Il 35% delle città in Italia sfora il limite medio giornaliero di polveri sottili consentito dalla legge. La soglia dei 50 microgrammi su metro cubo di Pm10 è stata superata per oltre 35 giorni da 30 degli 88 capoluoghi di provincia monitorati dal Treno Verde 2010 di Legambiente che torna dalla sua ventesima "missione" con una fotografia per niente incoraggiante dell'inquinamento atmosferico e acustico registrato nelle nostre città.

Durata 45 giorni, la campagna itinerante che rientra in quella più ampia Mal'Aria 2010 promossa da Legambiente in collaborazione con il sito www.lamiaaria.it., ha messo in evidenza la grave situazione che attanaglia i capoluoghi italiani sul fronte dello smog e del rumore, decretando Torino la città con il maggior numero di superamenti di polveri sottili consentiti (59 giorni).

Il treno allestito da Legambiente in collaborazione con Ferrovie dello Stato e realizzato grazie al contributo di Telecom Italia, ha fatto tappa quest'anno in 9 città italiane "sorvegliate speciali" - Messina, Crotone, Potenza, Latina, Ancona, Ravenna, Vicenza, Milano e Genova - dove per analizzare i livelli di rumore e la qualità dell'aria ci si è serviti del supporto fornito dal Laboratorio mobile dell'Istituto sperimentale di RFI (Rete Ferroviaria Italiana).

Anche se il primato va a Vicenza con 215 mg/m3 dei 50 permessi., in tutte le nove città monitorate sono stati riscontrati livelli critici di polveri sottili in particolare anche ad Ancona, Milano e Messina in cui un rilevamento su tre supera di oltre il doppio il limite.
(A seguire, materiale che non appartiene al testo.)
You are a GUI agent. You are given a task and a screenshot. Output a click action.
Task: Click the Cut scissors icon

Così se Potenza ha fatto l'amplain sforando due volte su due la soglia, non stupisce ci si consola con Ravenna e Crotone dove la situazione è meno grave anche se in alcune zone della città le condizioni dell'aria restano critiche.
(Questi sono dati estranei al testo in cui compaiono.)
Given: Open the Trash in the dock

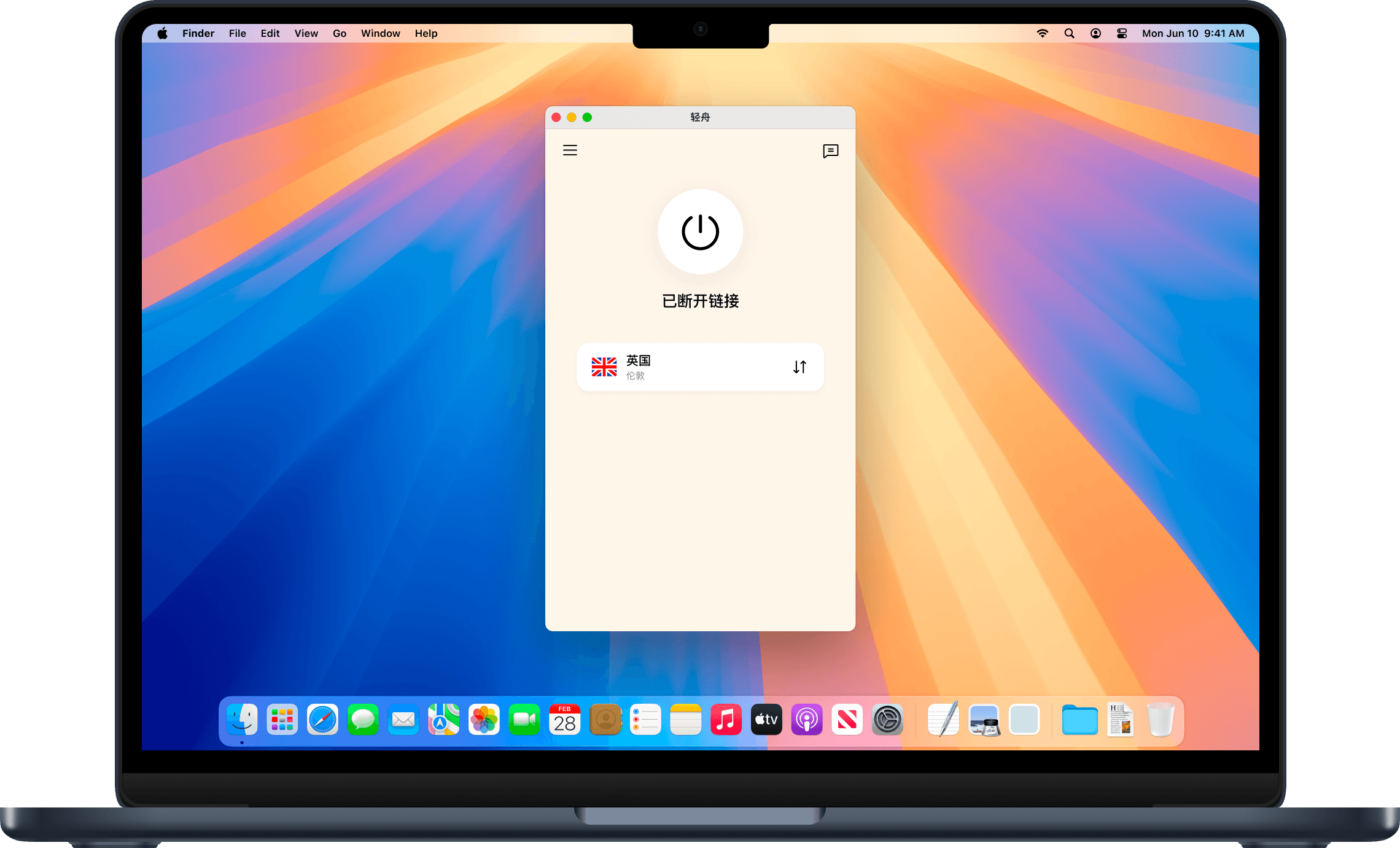Looking at the screenshot, I should (1160, 720).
Altrettanto grave è apparsa la situazione dell'inquinamento acustico: tutte le nove città emettono decibel superiori ai limiti di tolleranza soprattutto a Messina e Genova.

"Questi dati - dichiara Vittorio Cogliati Dezza, presidente nazionale di Legambiente - sono la triste conferma che c'è ancora molto da fare. Non è possibile aspettare ancora misure efficaci e risolutive. A cominciare dal Piano nazionale anti-smog, che il ministro Prestigiacomo aveva promesso entro la fine di marzo ma che ancora non è stato presentato, nonostante il mese di aprile sia già cominciato. È importante intervenire adesso per evitare di ritrovarci, come al solito, il prossimo inverno con l'ennesima emergenza smog. Da vent'anni, il Treno Verde compie attività di monitoraggio e d'informazione per essere da monito a governo e amministrazioni locali e trasmettere ai cittadini la necessità del loro coinvolgimento nella tutela dell'ambiente".